The Story
Why it exists.
The beginning
Nomads was built for people who live between places. For those whose idea of home is wherever they happen to be. Nikolay Eremin designed this in 2019 for a specific kind of person, someone perpetually in transit, someone whose scent should move with them rather than announce them. The name is the concept. Not a destination, but the act of moving through.

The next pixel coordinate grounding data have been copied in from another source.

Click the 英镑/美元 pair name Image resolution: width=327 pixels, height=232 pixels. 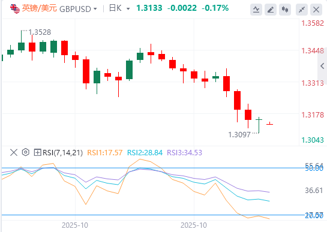39,8
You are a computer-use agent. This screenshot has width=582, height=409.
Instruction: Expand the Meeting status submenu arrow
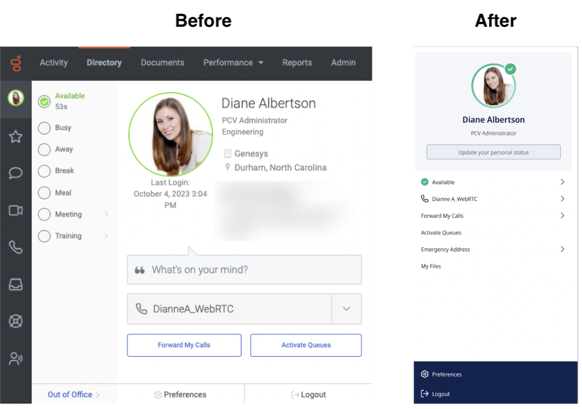click(x=106, y=215)
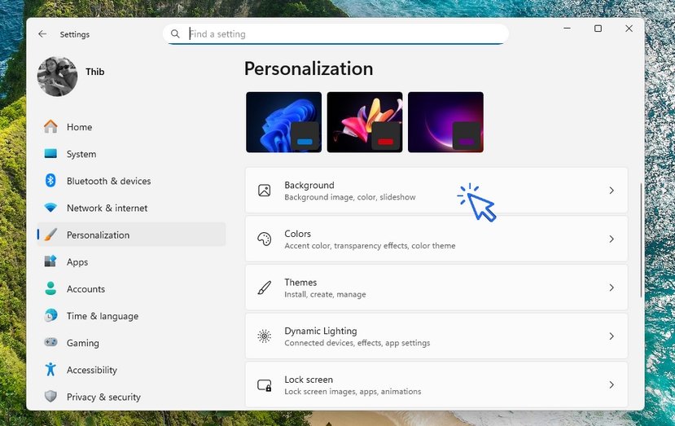Click the back arrow in Settings

(42, 34)
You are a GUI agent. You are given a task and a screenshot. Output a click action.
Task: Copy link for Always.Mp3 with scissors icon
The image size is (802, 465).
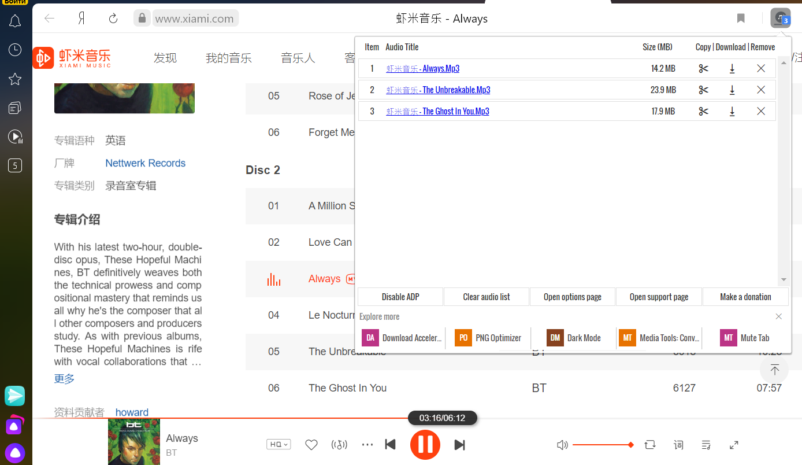coord(703,68)
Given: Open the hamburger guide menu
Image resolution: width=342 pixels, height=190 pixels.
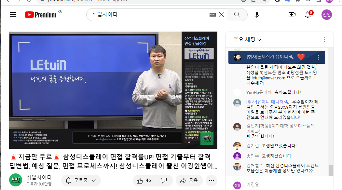Looking at the screenshot, I should click(x=13, y=15).
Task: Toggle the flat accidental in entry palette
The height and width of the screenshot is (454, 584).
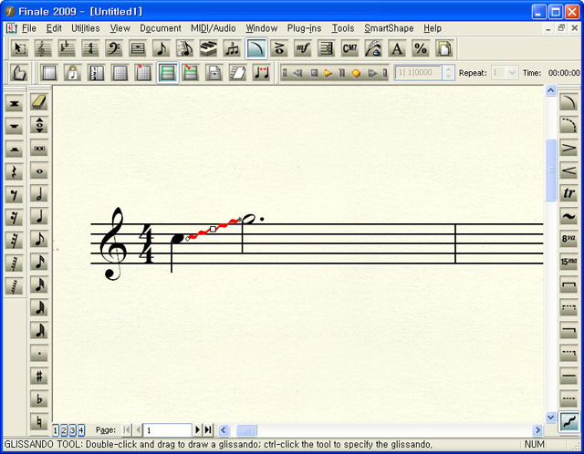Action: 39,398
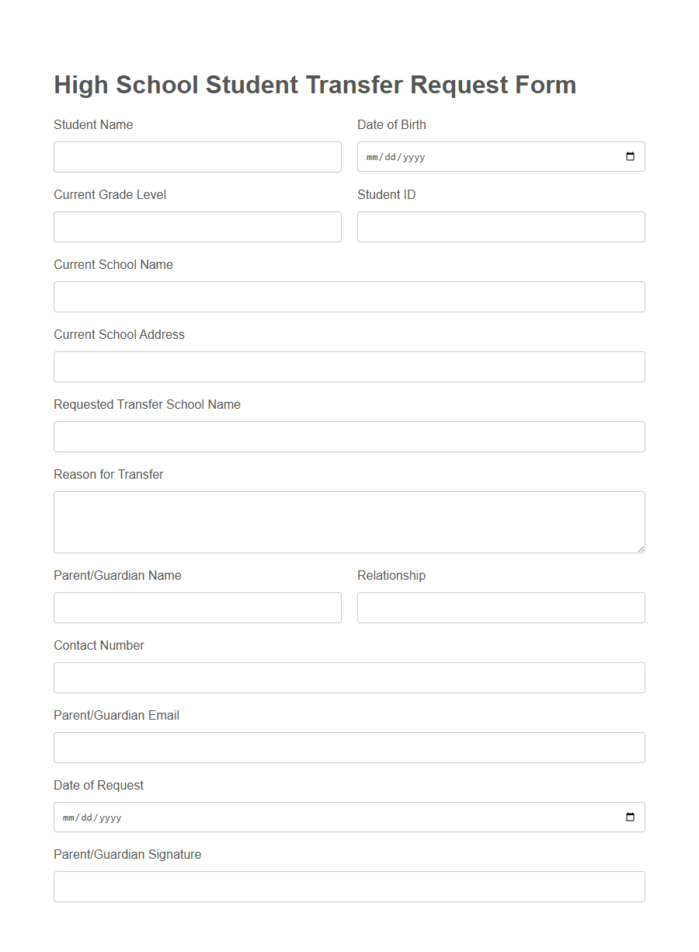The width and height of the screenshot is (699, 952).
Task: Click the Relationship input box
Action: [x=500, y=607]
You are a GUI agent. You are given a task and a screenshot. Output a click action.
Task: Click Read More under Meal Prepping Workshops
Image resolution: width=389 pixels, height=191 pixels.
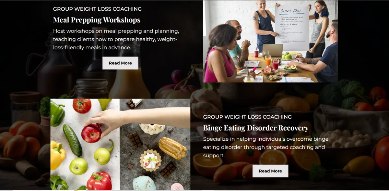[x=120, y=63]
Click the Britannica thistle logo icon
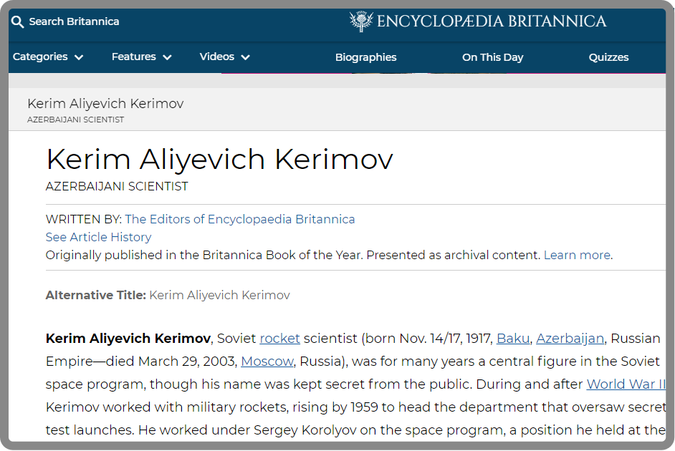Viewport: 675px width, 451px height. tap(360, 21)
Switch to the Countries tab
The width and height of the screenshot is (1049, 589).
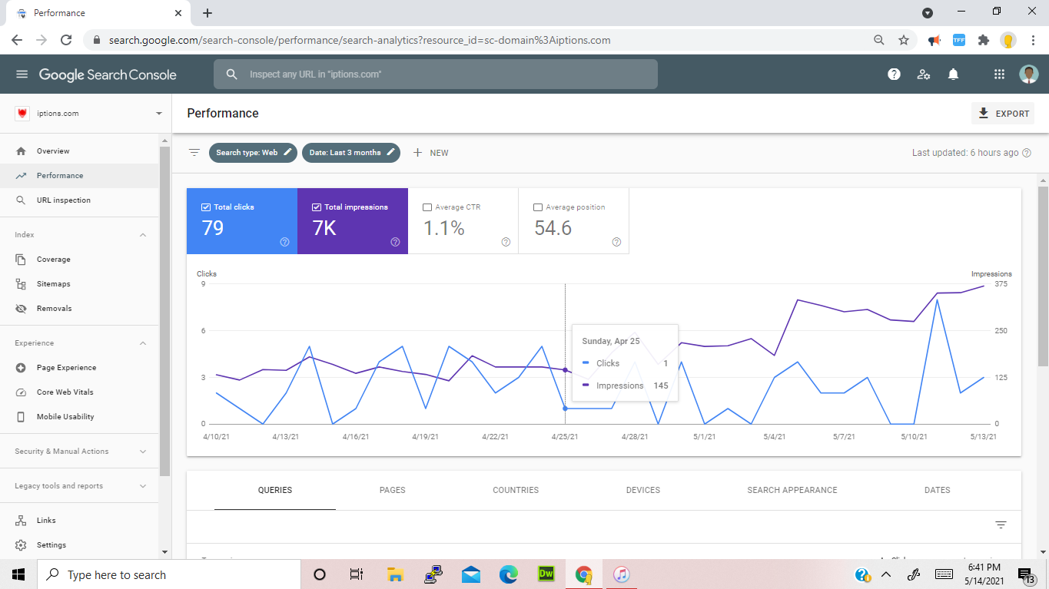click(516, 490)
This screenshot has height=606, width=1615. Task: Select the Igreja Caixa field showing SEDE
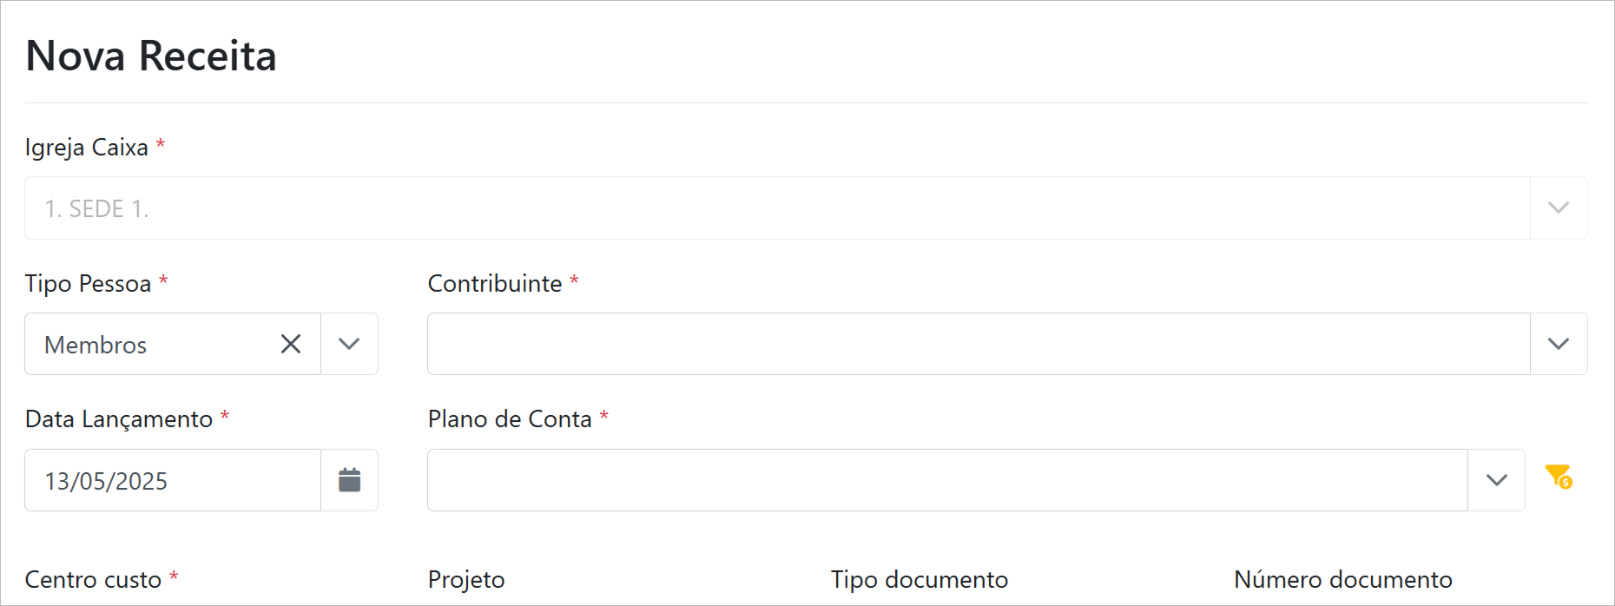point(776,208)
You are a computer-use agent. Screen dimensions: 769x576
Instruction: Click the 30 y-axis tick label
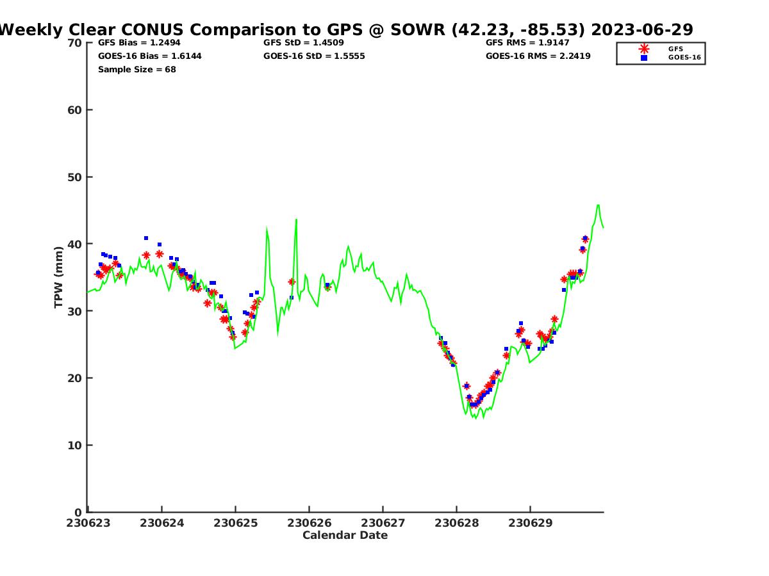point(74,311)
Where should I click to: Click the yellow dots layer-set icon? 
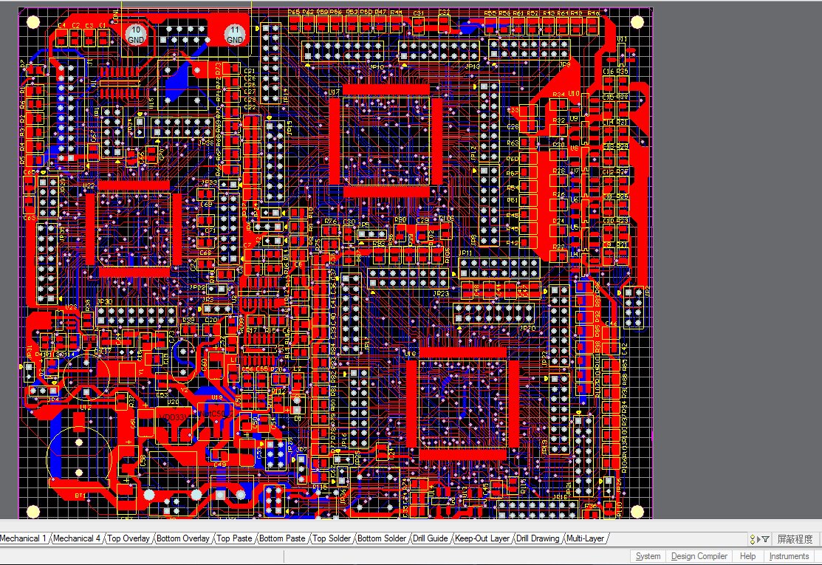(x=753, y=539)
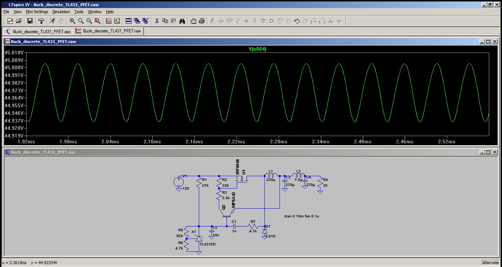This screenshot has width=502, height=267.
Task: Click the Run simulation icon
Action: click(x=53, y=21)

The structure makes it work: bitter herbs meeting smoky warmth, cold distance yielding to something close and animalic. That tension between the open sky and the tent floor is where Nomads lives. It's not trying to be comfortable. It's trying to be honest about what the wilderness actually smells like, which is to say, alive, specific, and entirely itself.
The evolution
The opening hits sharp and herbal. Artemisia's bitterness cuts through like cold night air, while spice adds a warm undertone that keeps it from feeling medicinal. By the first hour, the leather arrives, dry, slightly tarred, the smell of something that's been through weather. Cedar wood follows, adding structure. The heart holds for a few hours as the herbs recede and the leather deepens. Around the fourth hour, the base announces itself. Oud smoke rises through amber warmth and animalic musk. This is where it becomes what it is: dark, resinous, close to the skin. The drydown lingers into the next morning, a trace of amber and charred wood that stays on fabric long after you've left.
Cultural impact
The 2019 release attracted a following among niche collectors who prioritize narrative depth alongside scent quality, people who see fragrance as a form of private language rather than performance. The composition reflects a current Russian niche perfume landscape where brands blend cultural heritage with modern artistic sensibility.